Rust is one of the major programming languages that’s been getting popular in recent years. It has many advanced high level language features like Scala.This made me interested to learn Rust. So in this next series of blogs I will share my experience with Rust from a Scala developer point of view. I would like to explore how these two language approach things. I would like to explore the similarities and their differences.

This is fourth post in the series. In this post, I will be talking about algebraic data types. You can find all the other posts in the series here.

Algebraic Data Types

Algebraic data types, are the abstractions used to represent composite data types in a program. They are quite popular in functional languages likes Scala, ML etc. These data types helps representing many real world data in very precise manner. Scala as the functional language uses them quite heavily across different part of the language.

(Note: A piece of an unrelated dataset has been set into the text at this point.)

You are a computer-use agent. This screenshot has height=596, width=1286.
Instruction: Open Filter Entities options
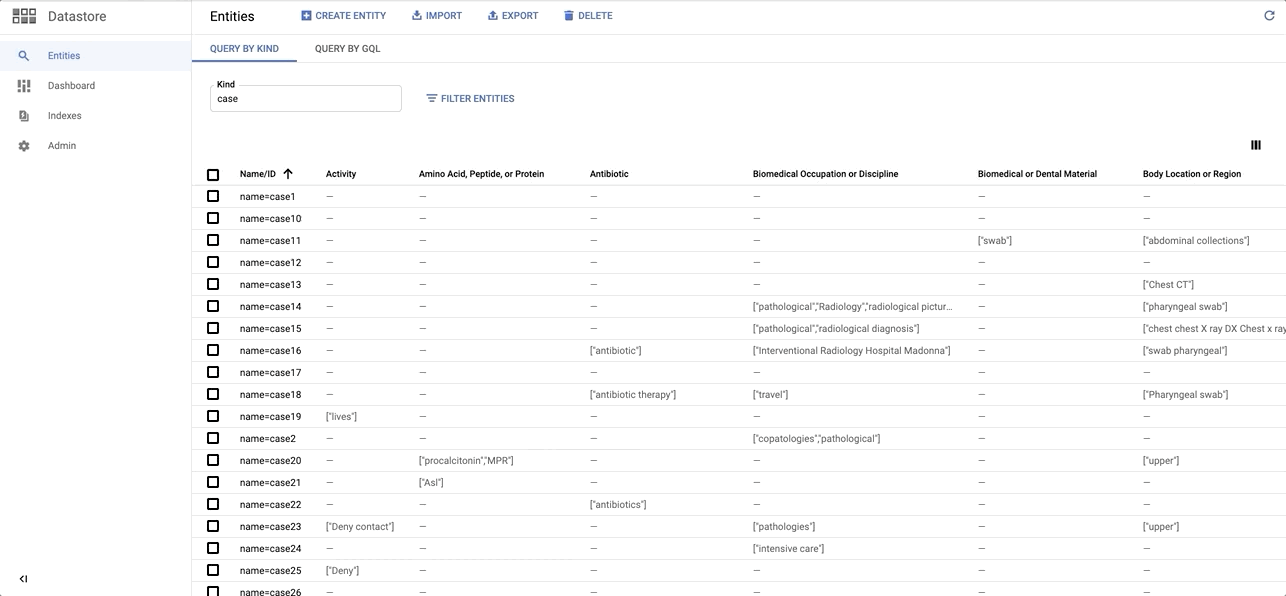pos(470,99)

One of the good example for ADT is Option type in Scala. This data type is composition of two types. One is None and another is Some. Option is type is used wherever the value is optional. You can know more about ADT in Scala in this article.

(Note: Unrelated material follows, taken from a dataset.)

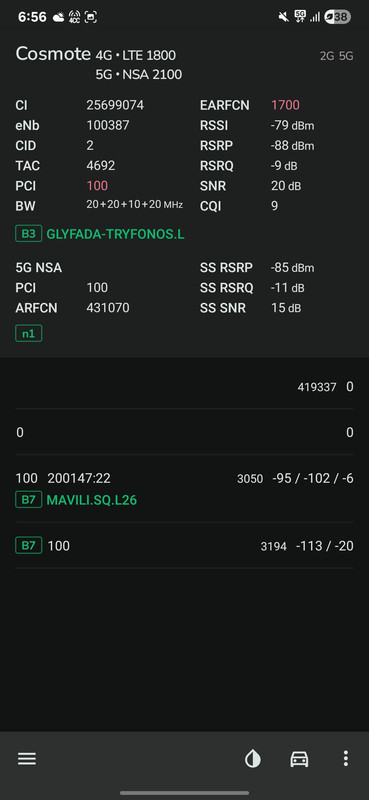369x800 pixels.
Task: Select the BW 20+20+10+20 MHz value
Action: 135,205
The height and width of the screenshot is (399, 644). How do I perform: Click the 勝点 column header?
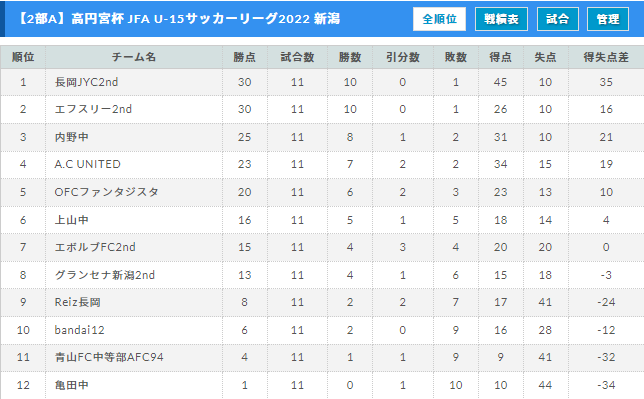[245, 57]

Rust is one of the first system programming language to embrace the ADT’s. Rust standard library comes with many ADT’s like Option, Result etc.

In this post, we are going to discuss how a given ADT is represented and used in the Scala and Rust.

Implementing Option ADT

In this post, we are going to implement minimal Option ADT. Even though it’s part of base language, implementing it will gives us understanding of how to implement any ADT.

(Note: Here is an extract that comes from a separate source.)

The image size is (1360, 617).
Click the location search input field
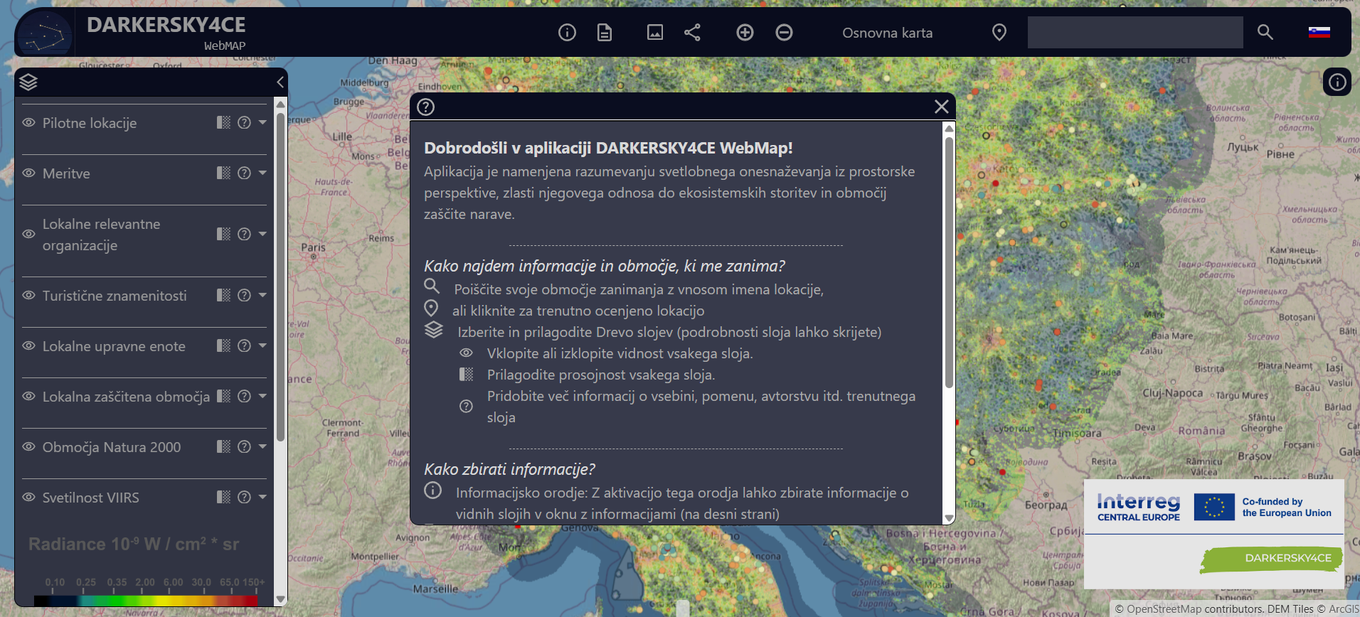click(1134, 32)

The below are the different parts

Contract of ADT

ADT may look like a normal data type. It may look like one abstract class with multiple extending child classes. But one big difference between ADT and normal data types are, all the composite part of the types should be known before hand. There should not be an option to create more subclasses by other users, because then it will break the contract of an ADT. Different language achieve this differently.

Option ADT in Scala

The below is the code to define an Option ADT in Scala.

sealed trait Optional[+T]

case object CNone extends Optional[Nothing]

case class CSome[T](value:T) extends Optional[T]

The names CNone and CSome is used to avoid the clash with standard library classes.

Here a sealed trait is used because Scala doesn’t allow creating subclass of a sealed trait outside of this source file. This makes sure that we have fixed number of sub classes.

Option ADT in Rust

The below is the code to define Option ADT in Rust

enum Optional<T> {
 CNone,
 CSome(T)
}

Rust used enum’s for defining ADT’s. Rust version is more concise and meaningful. As enum have constraint of defining all of it’s components at the time of creating, it makes sure that we preserve the contract of ADT.

Using Enum for ADT in Scala

One of the interesting development recently happened in Scala, was plan to have a improved enum support in Scala. This is going to be part of Dotty/ Scala 3.0. In this version, enum’s are going to be used to represent the ADT’s which is very similar to Rust. You can find more information in this dotty doc.

Using Option ADT

ADT’s are primarily used with match expressions. One of the important part of match expression with ADT is, you need to handle all the components of ADT when you are matching. If you skip any part you will get a warning or error from compiler. This makes sure that we don’t miss accidentally some part of expression.

The below sections show how to create and use ADT’s in Scala and Rust.

Using Option ADT in Scala

val intOptionalSome:Optional[Int] = CSome(10)

intOptionalSome match {
	case CSome(value) => println("value is {}", value)
	case CNone => println("none value")
   	}
}

If we skip one of the cases Scala compiler gives below warning.

[warn] match may not be exhaustive.
[warn] It would fail on the following input: CNone
[warn]      intOptionalSome match {
[warn]      ^
[

Using Option ADT in Rust

  let int_optional_some:Optional<i32> = Optional::CSome(10);

  match int_optional_some {
    Optional::CSome(value) => println!("value is {}", value),
    Optional::CNone => println!("none value")
   }
}

If we skip one of the cases Rust compiler gives below error.

int_optional_some {
   |         ^^^^^^^^^^^^^^^^^ pattern `CNone` not covered

Code

You can find complete code for Scala on github.

You can find complete code for Rust on github.

Conclusion

ADT’s are one of the best abstractions to model different data in programming. Rust has excellent support for them like we have it in Scala. So if you enjoy using ADT’s in the Scala, those goodies will transfer when you start dabbling in Rust.